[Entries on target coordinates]

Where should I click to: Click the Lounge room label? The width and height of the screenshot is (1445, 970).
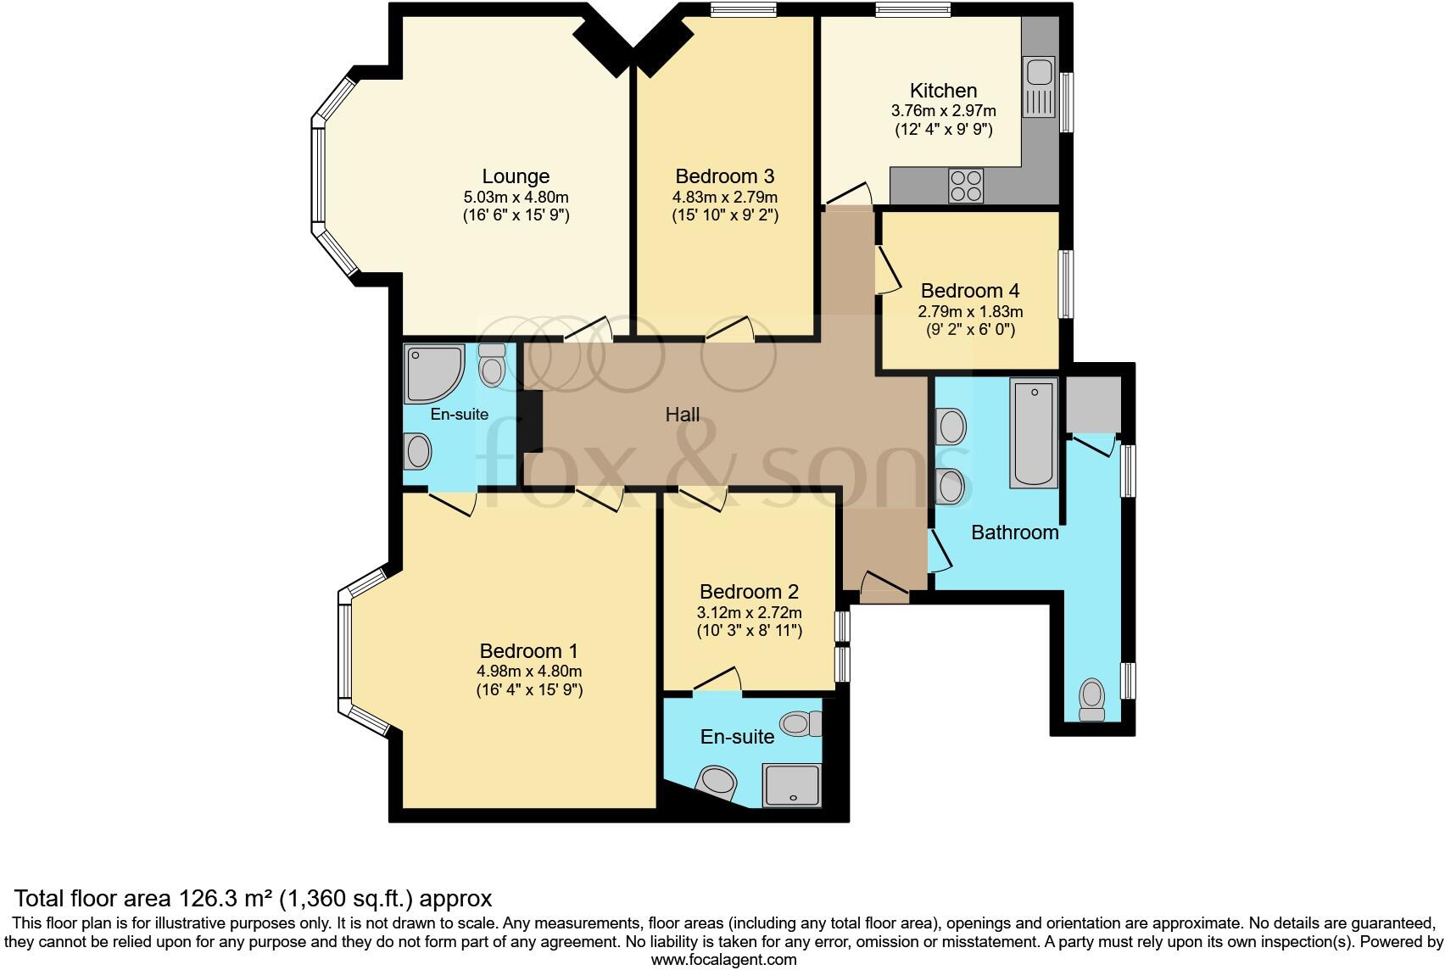[516, 176]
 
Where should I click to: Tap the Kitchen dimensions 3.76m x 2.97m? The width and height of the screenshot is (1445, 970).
[943, 111]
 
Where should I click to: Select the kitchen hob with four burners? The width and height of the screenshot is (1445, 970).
[966, 186]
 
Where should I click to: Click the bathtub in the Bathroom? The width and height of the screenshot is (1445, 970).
[1034, 432]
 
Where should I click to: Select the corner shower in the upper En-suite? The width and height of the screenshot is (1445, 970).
[432, 373]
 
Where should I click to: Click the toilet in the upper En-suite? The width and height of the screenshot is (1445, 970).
[493, 365]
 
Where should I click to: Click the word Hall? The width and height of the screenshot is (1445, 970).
[683, 415]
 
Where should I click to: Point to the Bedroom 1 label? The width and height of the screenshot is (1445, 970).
[528, 651]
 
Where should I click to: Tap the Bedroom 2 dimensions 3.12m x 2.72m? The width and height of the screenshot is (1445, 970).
[749, 612]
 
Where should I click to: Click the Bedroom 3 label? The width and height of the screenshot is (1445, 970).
[724, 176]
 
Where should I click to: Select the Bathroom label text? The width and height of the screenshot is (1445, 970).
[1014, 532]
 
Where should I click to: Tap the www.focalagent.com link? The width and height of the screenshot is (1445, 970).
[723, 960]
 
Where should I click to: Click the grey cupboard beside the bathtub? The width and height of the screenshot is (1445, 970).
[1093, 404]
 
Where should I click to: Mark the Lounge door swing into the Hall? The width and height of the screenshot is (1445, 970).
[589, 329]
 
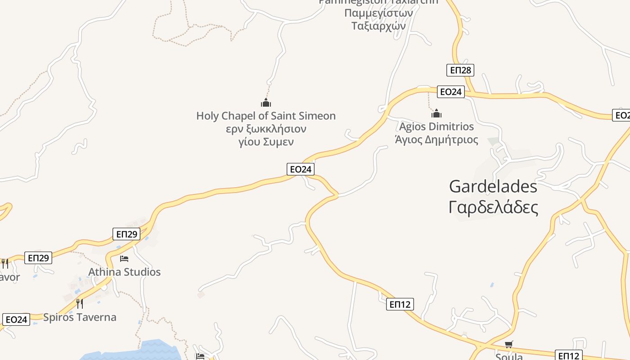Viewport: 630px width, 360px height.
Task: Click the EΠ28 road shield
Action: (460, 70)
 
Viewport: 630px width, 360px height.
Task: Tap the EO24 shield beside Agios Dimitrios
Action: (450, 92)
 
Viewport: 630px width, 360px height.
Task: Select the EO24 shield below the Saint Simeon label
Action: (300, 169)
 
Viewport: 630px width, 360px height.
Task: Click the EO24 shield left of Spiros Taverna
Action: (16, 320)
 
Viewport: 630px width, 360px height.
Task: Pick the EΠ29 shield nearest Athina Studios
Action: (126, 234)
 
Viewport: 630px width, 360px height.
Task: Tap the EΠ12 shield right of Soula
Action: (569, 356)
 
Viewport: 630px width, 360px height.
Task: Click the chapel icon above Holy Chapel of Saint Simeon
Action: (266, 103)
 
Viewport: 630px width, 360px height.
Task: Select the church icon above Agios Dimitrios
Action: (436, 113)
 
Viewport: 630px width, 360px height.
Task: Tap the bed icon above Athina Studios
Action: (124, 259)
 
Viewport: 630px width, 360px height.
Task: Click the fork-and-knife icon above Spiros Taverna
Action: (79, 304)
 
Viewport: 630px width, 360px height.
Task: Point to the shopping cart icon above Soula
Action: (508, 345)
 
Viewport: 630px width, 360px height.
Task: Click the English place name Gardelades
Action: (493, 186)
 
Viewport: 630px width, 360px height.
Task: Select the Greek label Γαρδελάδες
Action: (493, 207)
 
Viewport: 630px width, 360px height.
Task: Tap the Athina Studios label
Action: (124, 272)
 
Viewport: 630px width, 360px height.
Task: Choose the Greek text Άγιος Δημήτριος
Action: (436, 140)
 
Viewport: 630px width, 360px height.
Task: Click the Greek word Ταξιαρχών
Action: (378, 26)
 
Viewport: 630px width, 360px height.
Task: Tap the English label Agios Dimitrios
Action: (436, 126)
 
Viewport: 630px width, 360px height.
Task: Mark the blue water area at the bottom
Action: (148, 351)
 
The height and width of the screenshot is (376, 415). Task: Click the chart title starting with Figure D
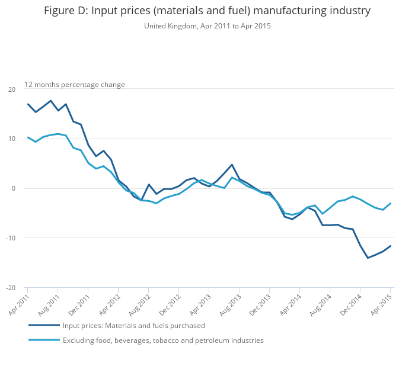(207, 11)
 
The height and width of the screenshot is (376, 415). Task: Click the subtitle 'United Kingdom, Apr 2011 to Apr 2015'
(207, 26)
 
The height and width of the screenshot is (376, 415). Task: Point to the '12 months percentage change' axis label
(75, 85)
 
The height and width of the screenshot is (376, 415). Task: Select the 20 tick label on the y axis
(12, 89)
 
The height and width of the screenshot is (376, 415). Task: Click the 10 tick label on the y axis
(12, 139)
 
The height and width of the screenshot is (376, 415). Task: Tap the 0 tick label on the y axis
(14, 189)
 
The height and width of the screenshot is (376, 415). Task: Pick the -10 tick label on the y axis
(11, 239)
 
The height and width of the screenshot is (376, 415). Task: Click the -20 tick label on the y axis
(11, 288)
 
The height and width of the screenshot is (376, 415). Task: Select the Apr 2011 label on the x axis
(19, 303)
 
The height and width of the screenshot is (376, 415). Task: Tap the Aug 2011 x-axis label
(49, 303)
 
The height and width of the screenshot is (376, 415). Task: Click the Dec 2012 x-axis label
(170, 303)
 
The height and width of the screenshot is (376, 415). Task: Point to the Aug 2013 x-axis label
(230, 303)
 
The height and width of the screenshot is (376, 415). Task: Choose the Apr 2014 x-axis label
(291, 303)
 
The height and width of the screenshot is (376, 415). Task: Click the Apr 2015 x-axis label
(382, 303)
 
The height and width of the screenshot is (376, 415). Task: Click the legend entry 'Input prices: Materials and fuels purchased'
(133, 326)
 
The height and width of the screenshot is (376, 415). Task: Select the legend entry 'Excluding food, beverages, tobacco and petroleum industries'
(163, 340)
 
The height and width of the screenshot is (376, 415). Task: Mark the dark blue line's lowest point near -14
(368, 258)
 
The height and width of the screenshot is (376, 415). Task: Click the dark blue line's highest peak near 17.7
(50, 101)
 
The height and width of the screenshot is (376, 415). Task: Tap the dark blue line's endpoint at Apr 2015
(390, 246)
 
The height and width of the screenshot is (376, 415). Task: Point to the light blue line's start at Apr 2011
(28, 137)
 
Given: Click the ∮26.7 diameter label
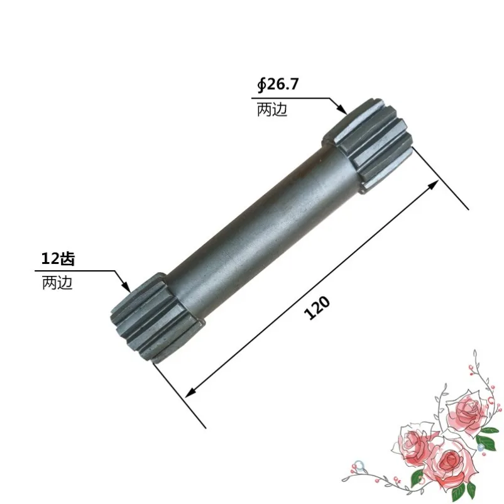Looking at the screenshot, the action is click(278, 85).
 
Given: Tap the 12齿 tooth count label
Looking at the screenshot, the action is click(58, 259).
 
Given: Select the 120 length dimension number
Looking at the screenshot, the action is click(317, 308).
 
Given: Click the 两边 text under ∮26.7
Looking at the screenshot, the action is click(271, 110).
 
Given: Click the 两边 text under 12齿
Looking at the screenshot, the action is click(57, 283).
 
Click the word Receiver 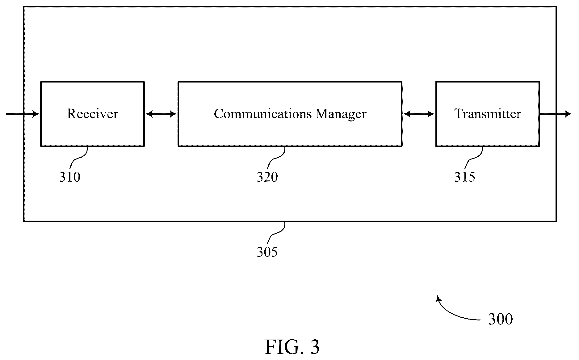point(93,114)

GIVEN INSTRUCTION: Collect every line of the entries above that contains the word "Hall", and copy each one out in full.

FINAL RESULT:
Where should I click to: Click the word Hall? The width and height of the screenshot is (1445, 970).
Where should I click to: Mark the Lounge door swing into the Hall? The width and height of the screenshot is (1445, 970).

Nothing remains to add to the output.